On a sunny day in early April, young wheat plants stood waist-high in test fields near the UC Davis campus, their heads full of still-green grain. A walk along some furrows left pants and boots covered with a fine, orange dust. These plants were bred to fight a stubborn pathogen that threatens the world’s wheat: stripe rust.

Already, information about the genetic line-up of these plants is available to researchers and breeders on GRIN-Global, a web-based software system used by gene banks around the world. This “gene catalogue” now has information, developed by the UC Davis Small Grains Breeding Program, about stripe rust resistance genes for both durum wheat, the kind used for pasta, and common wheat, used for bread.

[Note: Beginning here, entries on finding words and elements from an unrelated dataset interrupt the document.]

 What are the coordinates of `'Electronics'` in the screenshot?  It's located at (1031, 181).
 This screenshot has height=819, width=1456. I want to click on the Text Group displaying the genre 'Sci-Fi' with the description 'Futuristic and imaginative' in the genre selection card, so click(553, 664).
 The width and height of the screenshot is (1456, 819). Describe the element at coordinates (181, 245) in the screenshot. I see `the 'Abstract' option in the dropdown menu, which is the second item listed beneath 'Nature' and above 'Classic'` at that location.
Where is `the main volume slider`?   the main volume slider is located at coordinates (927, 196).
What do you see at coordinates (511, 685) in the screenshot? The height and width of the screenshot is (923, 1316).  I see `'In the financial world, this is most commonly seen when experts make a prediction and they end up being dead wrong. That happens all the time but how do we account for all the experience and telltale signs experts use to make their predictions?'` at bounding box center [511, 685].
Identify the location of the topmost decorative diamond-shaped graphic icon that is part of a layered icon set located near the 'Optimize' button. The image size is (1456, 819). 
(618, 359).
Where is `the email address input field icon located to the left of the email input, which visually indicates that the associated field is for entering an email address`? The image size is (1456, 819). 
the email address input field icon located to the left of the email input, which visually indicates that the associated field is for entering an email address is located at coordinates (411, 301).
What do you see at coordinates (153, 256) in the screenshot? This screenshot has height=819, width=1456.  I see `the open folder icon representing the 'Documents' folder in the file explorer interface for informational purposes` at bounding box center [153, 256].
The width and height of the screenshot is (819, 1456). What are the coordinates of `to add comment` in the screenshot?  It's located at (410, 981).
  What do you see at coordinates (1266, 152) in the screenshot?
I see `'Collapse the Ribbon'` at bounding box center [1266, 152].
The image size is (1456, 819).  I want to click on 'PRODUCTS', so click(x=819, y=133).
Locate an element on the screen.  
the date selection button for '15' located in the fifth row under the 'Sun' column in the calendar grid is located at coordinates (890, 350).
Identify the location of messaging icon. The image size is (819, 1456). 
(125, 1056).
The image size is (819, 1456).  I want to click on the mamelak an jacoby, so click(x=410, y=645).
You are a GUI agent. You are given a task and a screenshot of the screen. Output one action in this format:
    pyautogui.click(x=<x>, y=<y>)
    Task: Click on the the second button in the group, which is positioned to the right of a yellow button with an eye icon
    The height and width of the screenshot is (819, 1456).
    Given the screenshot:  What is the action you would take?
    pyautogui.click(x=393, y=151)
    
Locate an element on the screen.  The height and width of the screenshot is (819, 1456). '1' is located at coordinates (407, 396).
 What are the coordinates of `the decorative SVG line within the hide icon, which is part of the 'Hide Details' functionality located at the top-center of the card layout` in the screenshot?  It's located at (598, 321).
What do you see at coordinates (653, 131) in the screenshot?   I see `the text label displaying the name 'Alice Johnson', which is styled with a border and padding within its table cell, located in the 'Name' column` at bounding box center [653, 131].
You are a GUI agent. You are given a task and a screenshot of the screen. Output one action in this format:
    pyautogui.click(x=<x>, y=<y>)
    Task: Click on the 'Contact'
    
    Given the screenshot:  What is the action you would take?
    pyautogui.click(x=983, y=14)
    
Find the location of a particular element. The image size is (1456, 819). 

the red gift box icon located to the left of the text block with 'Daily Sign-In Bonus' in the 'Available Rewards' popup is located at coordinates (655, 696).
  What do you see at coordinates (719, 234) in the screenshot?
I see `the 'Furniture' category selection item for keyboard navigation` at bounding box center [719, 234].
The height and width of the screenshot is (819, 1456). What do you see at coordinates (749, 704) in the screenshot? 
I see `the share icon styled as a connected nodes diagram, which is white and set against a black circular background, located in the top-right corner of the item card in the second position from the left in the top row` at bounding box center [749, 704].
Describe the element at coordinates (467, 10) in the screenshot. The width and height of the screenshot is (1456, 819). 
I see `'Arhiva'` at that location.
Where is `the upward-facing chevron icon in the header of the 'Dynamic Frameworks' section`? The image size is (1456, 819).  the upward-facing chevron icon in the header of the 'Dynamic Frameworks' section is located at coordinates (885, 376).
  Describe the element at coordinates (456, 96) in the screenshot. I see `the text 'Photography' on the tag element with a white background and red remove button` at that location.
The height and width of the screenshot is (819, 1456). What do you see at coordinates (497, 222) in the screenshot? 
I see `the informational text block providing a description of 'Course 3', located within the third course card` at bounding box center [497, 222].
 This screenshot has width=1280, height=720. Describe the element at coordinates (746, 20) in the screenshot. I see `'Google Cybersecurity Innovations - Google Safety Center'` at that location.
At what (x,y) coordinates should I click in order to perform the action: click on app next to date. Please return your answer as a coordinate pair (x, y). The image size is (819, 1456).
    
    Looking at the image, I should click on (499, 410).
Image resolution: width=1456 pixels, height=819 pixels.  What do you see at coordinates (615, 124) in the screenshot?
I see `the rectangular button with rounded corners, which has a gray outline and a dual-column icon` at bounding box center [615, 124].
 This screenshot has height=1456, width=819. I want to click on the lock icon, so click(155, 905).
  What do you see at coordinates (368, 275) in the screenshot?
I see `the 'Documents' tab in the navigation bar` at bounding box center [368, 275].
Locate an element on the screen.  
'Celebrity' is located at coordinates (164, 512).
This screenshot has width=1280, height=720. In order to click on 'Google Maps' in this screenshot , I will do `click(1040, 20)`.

In this field, scientists in the program are focused on pasta wheat. In two to three years, their breeding trials are expected to produce new cultivars for farmers, offering more durable resistance to stripe rust. 

Program researchers also are developing breeding populations of bread wheat that carry genes to fight this devastating pathogen.

Standing between two breeding test plots of durum wheat, project scientist Joshua Hegarty pulled a leaf off a plant; it showed long, pale, stripe-like lesions, the fatal scars of stripe rust. He grabbed a plant in the neighboring test plot; its leaf looked green and healthy, though a closer look revealed pinhead-sized yellow flecks on the surface.